When I went to school in the 80’s and 90’s bullying was an ordinary occurrence and I and some of my friends were frequent targets of it. Reflecting back on it now, I realise that whilst painful then, this experience was a necessary one. It has not destroyed our lives and appears to have been at least partly instrumental in making us what we are today – fully functional members of society, sometimes quite successful in career and business. It grows thick skin and teaches one to deal with personal conflict.

Bullying is a common theme in online media and much has been made of organised efforts to root it out in Australian schools. A so-called National Safe School Framework (NSSF) has been established and dates back to similar initiatives reaching as far back as 2003.
“Cyber bullying“ has been in the news a lot. Meanwhile, overseas, the Columbine School massacre in the United States in the late 90’s looms large in the public discourse and is the 9/11 of bullying. It is a problem with sometimes fatal consequences.
I can say from direct personal experience and of many of those around me that bullying can have a lasting negative effect on a person’s life…yet, I can also say that overcoming bullying on one’s own terms is a positive and empowering experience. Whilst the Australian government’s efforts to do something about this problem are well-meaning, they will be ineffective and may do more damage than good in the long run, producing a generation of kids too reliant on institutional intervention in their personal conflicts, with bullying still alive and well somewhere outside of the reach of schools and governments.
Reading through the BNW site, I get a clear sense that a lot of it was written by people who have never been bullied in school, and if they were, did not succeed in overcoming it. Alternatively, bullies are natural leaders and the case may also be that government leadership in tackling this community concern is taken up by people that may well have been bullies themselves.
As such, the advice they offer is ineffective and is in general terms in line with feminist archetypes in society and public education – moral panic, social engineering and failure/incompetence redefined as success and personal uniqueness. They elevate victimhood as “inspirational” and fail to offer any solutions to the underlying problem or attempt to explore the causes in any detail. Their conclusion is unanimously to allocate more taxpayer resources to tackling the problem, which means jobs for civil servants. But does it equate to a reduction in bullying?

Supplied material -
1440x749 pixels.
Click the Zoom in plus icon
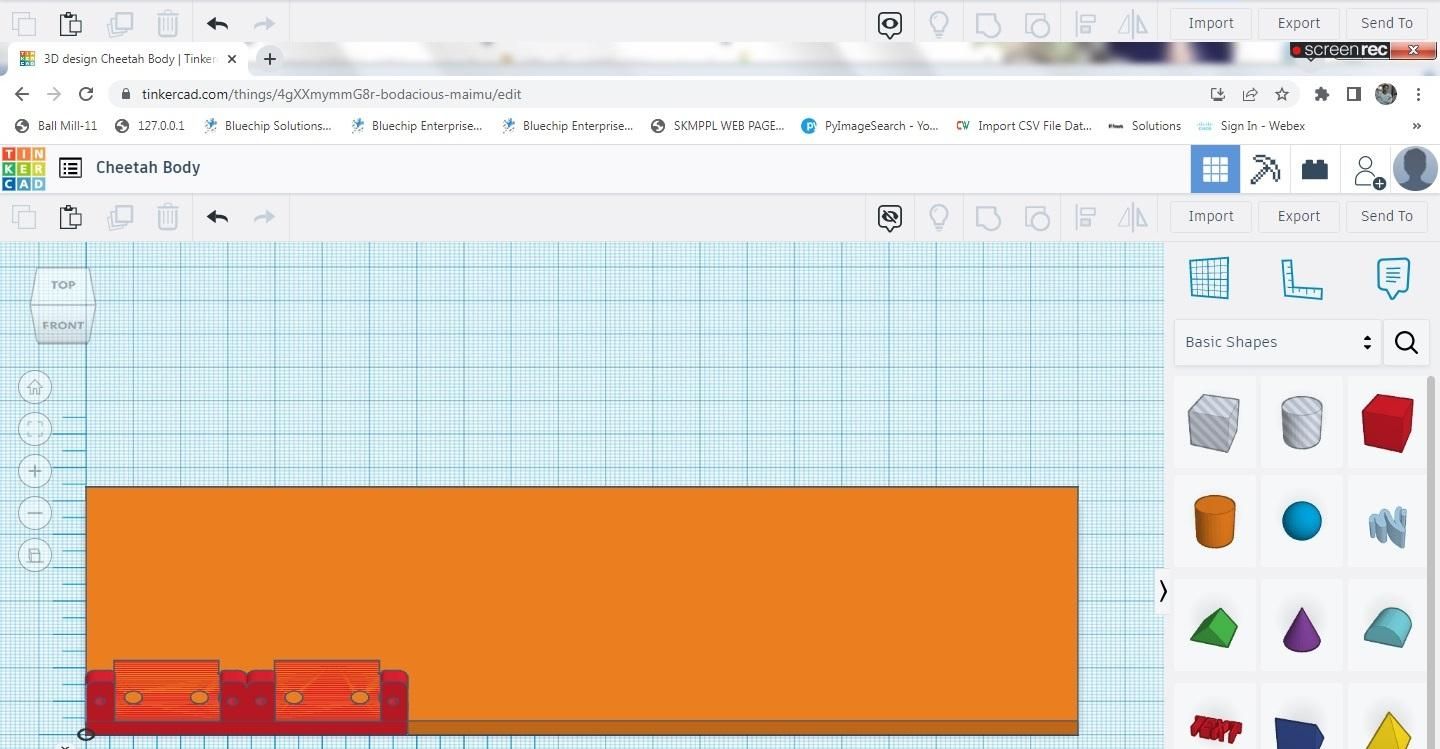coord(35,471)
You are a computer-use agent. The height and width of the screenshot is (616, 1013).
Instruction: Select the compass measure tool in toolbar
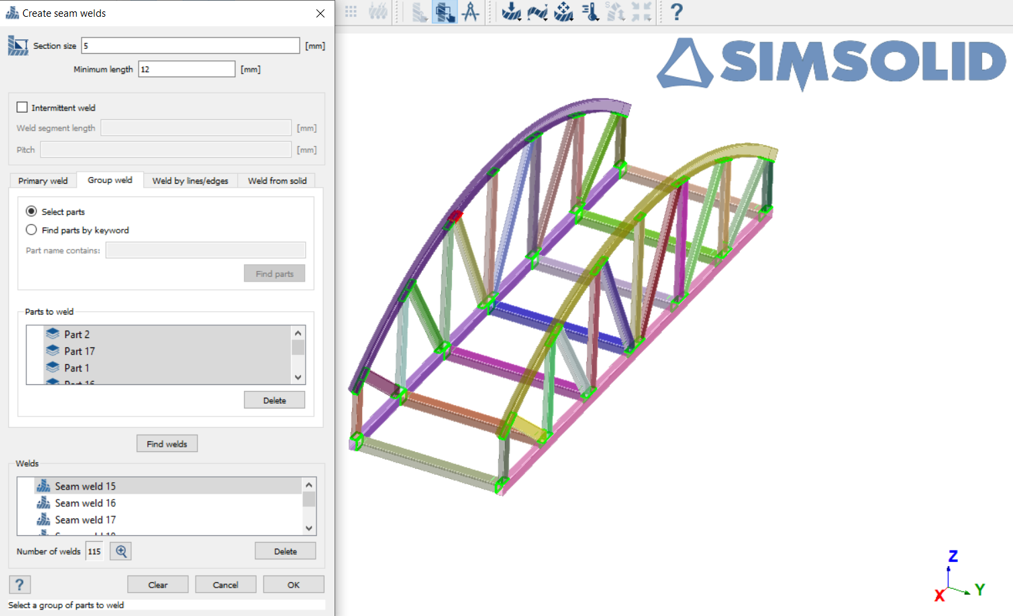(470, 12)
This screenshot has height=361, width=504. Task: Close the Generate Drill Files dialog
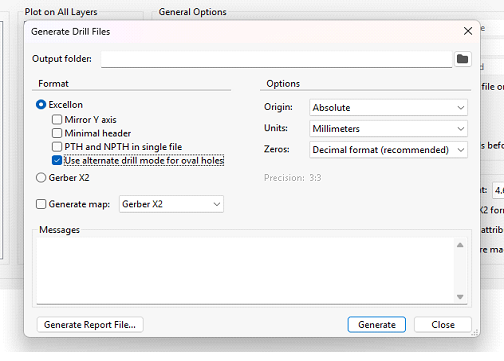(468, 31)
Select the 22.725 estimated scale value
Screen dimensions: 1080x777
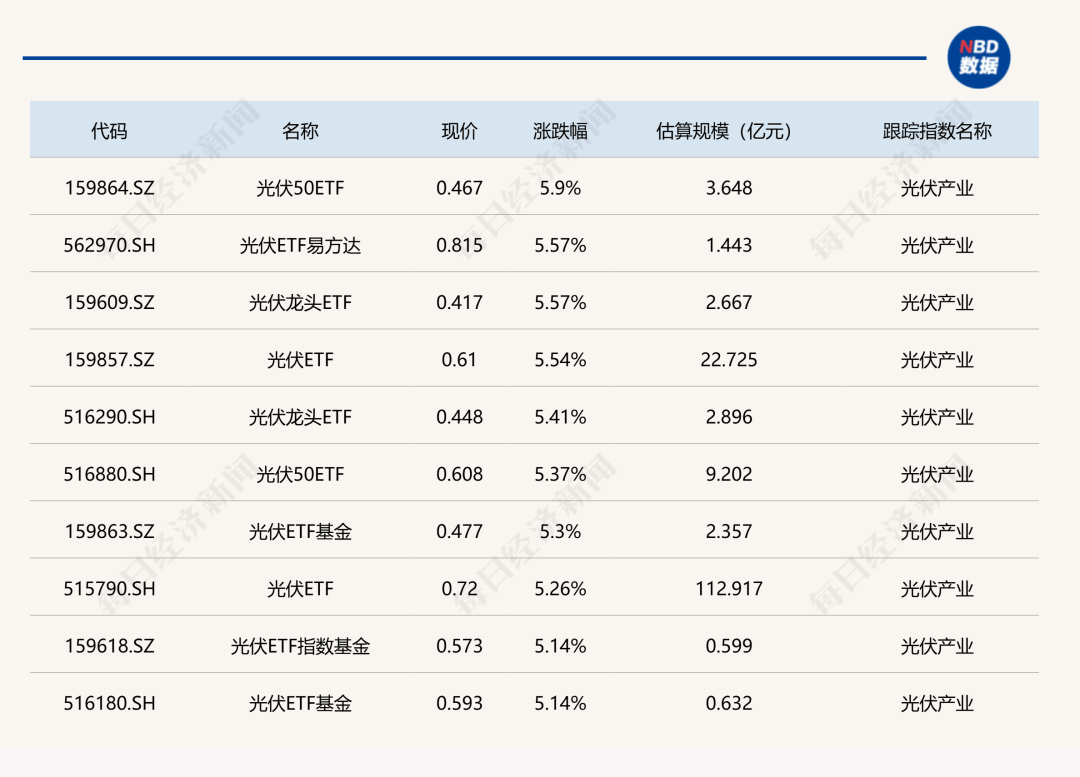(729, 360)
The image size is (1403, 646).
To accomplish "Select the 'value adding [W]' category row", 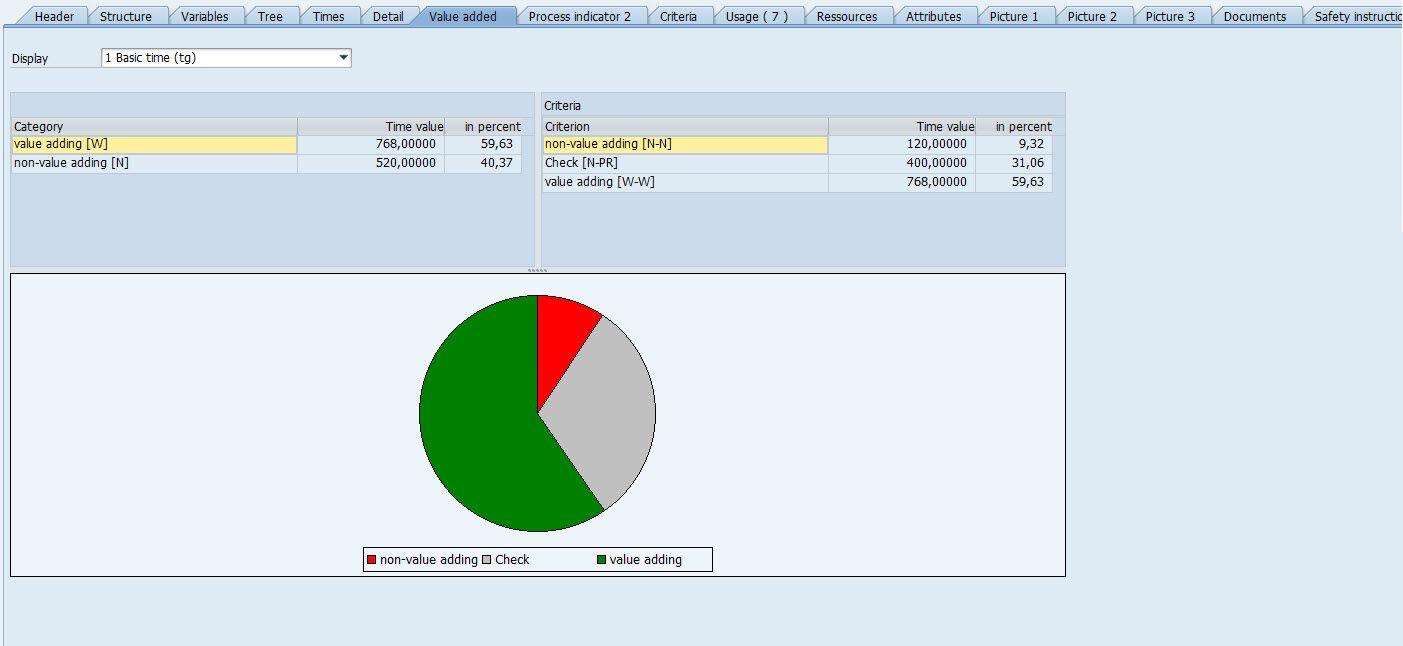I will [x=154, y=144].
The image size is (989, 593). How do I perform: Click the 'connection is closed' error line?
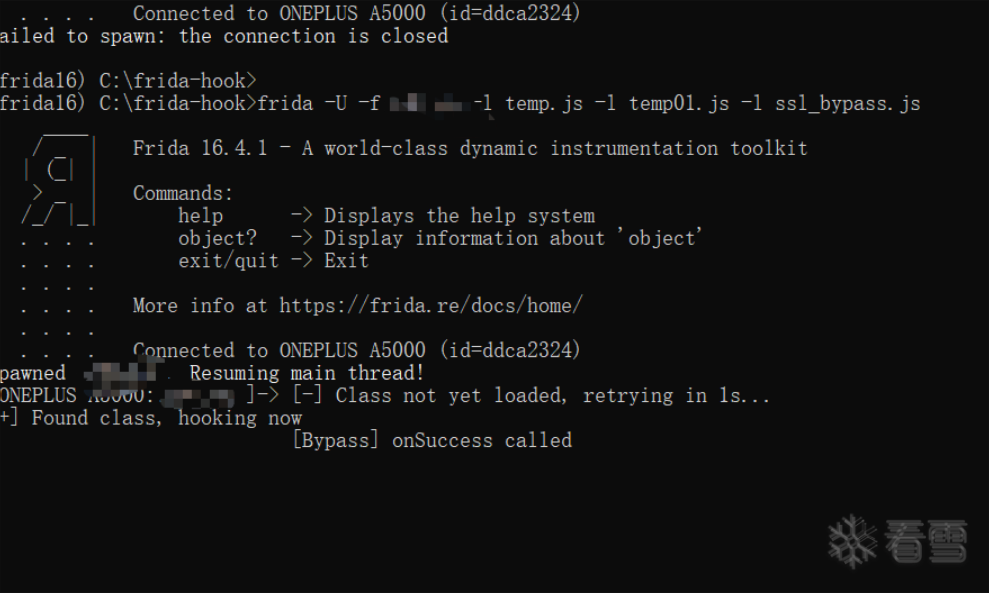tap(223, 36)
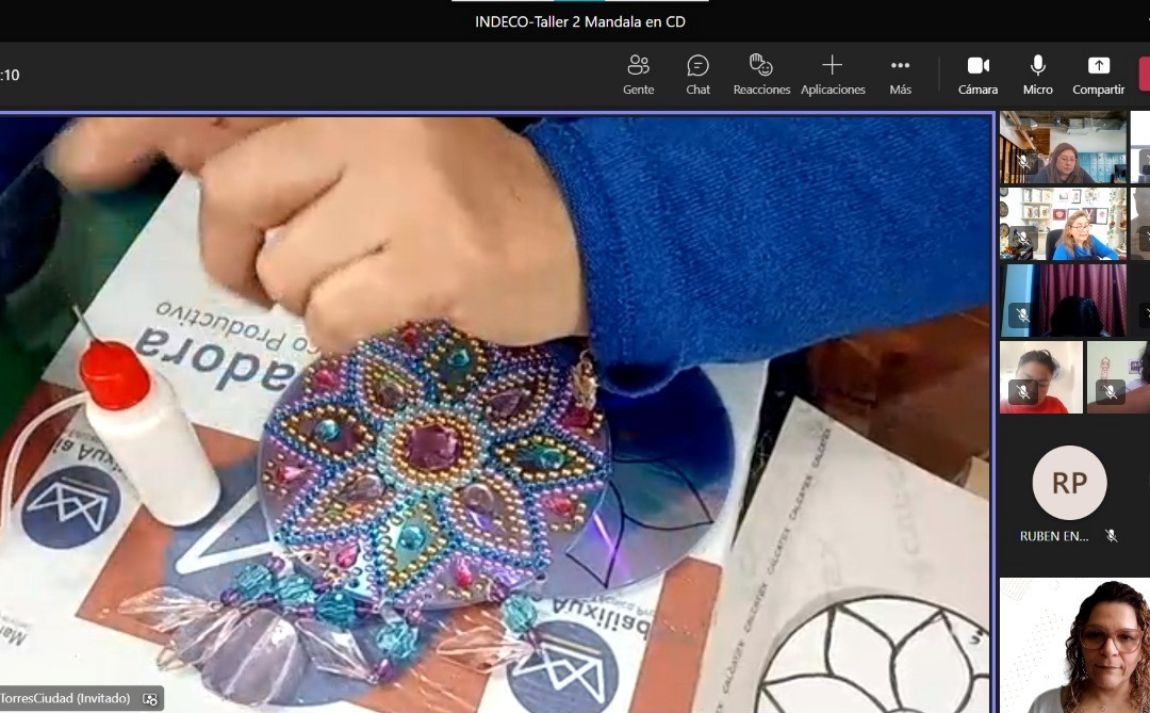Click the presenter name label TorresCiudad (Invitado)
The height and width of the screenshot is (713, 1150).
[65, 698]
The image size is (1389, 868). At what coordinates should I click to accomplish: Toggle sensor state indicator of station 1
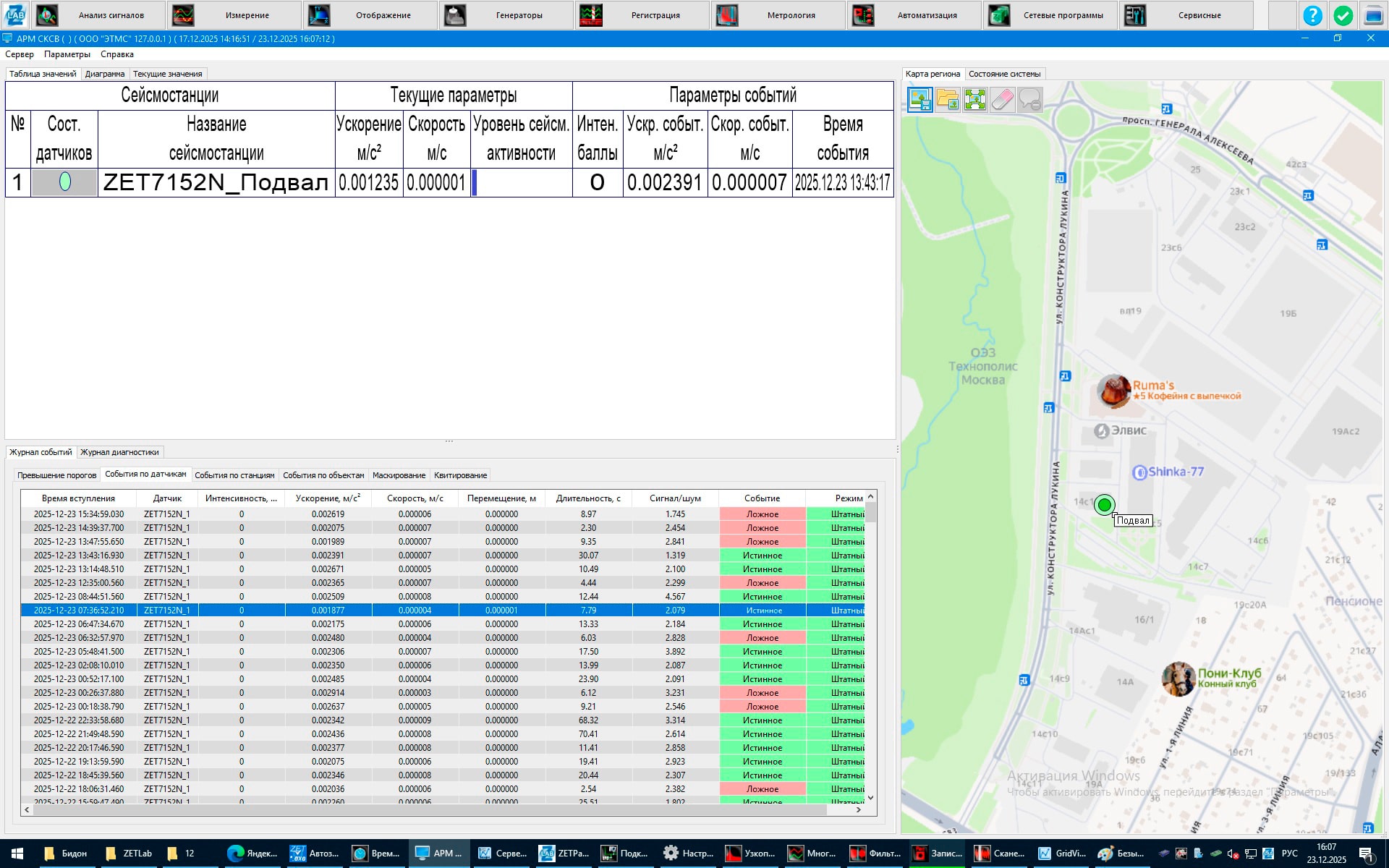[64, 182]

Exercise 1 - Condense the paragraph in the text on school bullying that begins "Bullying is a common theme in online media" into a shorter version that keeps its main facts.
Exercise 2 - Reproduce the passage of the text on school bullying between "When I went" and "back as 2003.", inclusive.
Exercise 3 - Extend the text on school bullying by writing what comes next after its final sentence.
The listing has no connection to the text on school bullying.

Exercise output 1 - Online media frequently discuss bullying, and organized efforts to eliminate it from Australian schools have drawn much attention. These include the National Safe School Framework (NSSF), which builds on similar initiatives dating back to 2003.

Exercise output 2 -
When I went to school in the 80’s and 90’s bullying was an ordinary occurrence and I and some of my friends were frequent targets of it. Reflecting back on it now, I realise that whilst painful then, this experience was a necessary one. It has not destroyed our lives and appears to have been at least partly instrumental in making us what we are today – fully functional members of society, sometimes quite successful in career and business. It grows thick skin and teaches one to deal with personal conflict.

Bullying is a common theme in online media and much has been made of organised efforts to root it out in Australian schools. A so-called National Safe School Framework (NSSF) has been established and dates back to similar initiatives reaching as far back as 2003.

Exercise output 3 -
The most important point that is consistently missed in anti-bullying rhetoric is what it means to the child. It is a character test and a lesson in overcoming adversity. Failure to cope with it successfully is a personal failure and not that of any system educational or otherwise.
School is a place of learning and this too is learning. A child who encounters bullying will not benefit from being completely shielded from it and unlike an adult, has no choice but to find a way to exist an adverse environment.
An adult who is being bullied in a workplace always has the choice to leave. Going to school is not optional. This is the fundamental “disconnect” between the central message of anti-bullying campaigners, “just ignore it.” They must have forgotten what it is like to be a school child. The most effective way to ignore bullying is to stop going to school, but since that is not an option, bullying should really not be ignored on a personal level, rather, it must be confronted sooner or later. Luckily, the child is offered multiple chances to do so and it is up to the adults in their life to guide them through this wilderness.
The second fundamental failure of anti-bullying campaigners is the, “listen to your child” message. Once again, it is as if they have forgotten about this aspect of the childhood experience where much is held in secret from the adults. “No snitching” is a firm rule and, as with the point made above, is different to what adults can do in their lives.
If a child cannot stick to this, they will never grow up to be independent. As such, asking the child to suspend this rule is contradictory to the expectation the adults have of them to grow up and become independent of constant care. The law does not apply in the same manner to a child as it does to an adult, therefore something like “rough and tumble” play is not the same as assault in adult life.
The third aspect of this matter is the polite fiction some, if not most, parents envelop themselves in: that their child is special and precious and nothing bad or violent may ever befall them or of them – how could it? Bullying is first a failure of parenting – those of the bullies and the bullied alike. Your child holds up a mirror to you alone.
Let us look at the core precepts of the Australian anti-bullying campaign and attempt to draw some conclusions that may illuminate the issue beyond tax-dollar spendthrift government rhetoric.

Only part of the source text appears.